Some things I like to take my time with. Like eating a very delicious brownie. Or my morning qigong practice. For those things, I really enjoy the process. I look forward to starting my day with movements and mindfulness just as much as the feeling of centeredness qigong gives me. And I think it’s fair to say I enjoy eating a brownie much more than I enjoy having eaten a brownie.
I try to find some joy or satisfaction in everything I do, but there are some things I like to accomplish with the least possible investment of my time or energy. Like clearing out my email inbox after time away from the office, or driving during rush-hour. For the things I just need to get done, I try to find shortcuts.
When I was a teenager, my friends and I took great pride in knowing all the back roads to get around town. We lived in Beaverton because rent was cheap, and we hung out in Portland because that’s where we all grew up.
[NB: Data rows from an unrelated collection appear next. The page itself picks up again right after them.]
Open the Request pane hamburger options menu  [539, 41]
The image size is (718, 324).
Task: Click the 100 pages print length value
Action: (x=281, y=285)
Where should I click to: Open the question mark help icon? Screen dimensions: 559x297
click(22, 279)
We could get from anywhere in Beaverton to NW Portland without hitting any traffic, at any time of day.
We could run errands, pick up a friend, get to work, find the party, or arrive at our coffee shop hang-out spot at our ease. It felt like secret knowledge the rest of Portland residents were not privy to. In that way, as it separated us from everybody else, it brought us closer together.
We shared all our secret shortcuts as we discovered them, and made constant improvements. A right through a parking lot here, a left turn a block earlier there, a side street to avoid a string of crowded intersections. We crafted our secret routes through experimentation, which is certainly not a shortcut method. That’s probably why I still remember all those backroads nearly twenty years later.
Shortcuts can be incredibly valuable in many ways. Having a teacher is a shortcut to gaining knowledge or skills. It took me fifteen years to earn my black belt, but it would have taken much longer without someone guiding me and providing instruction along the way.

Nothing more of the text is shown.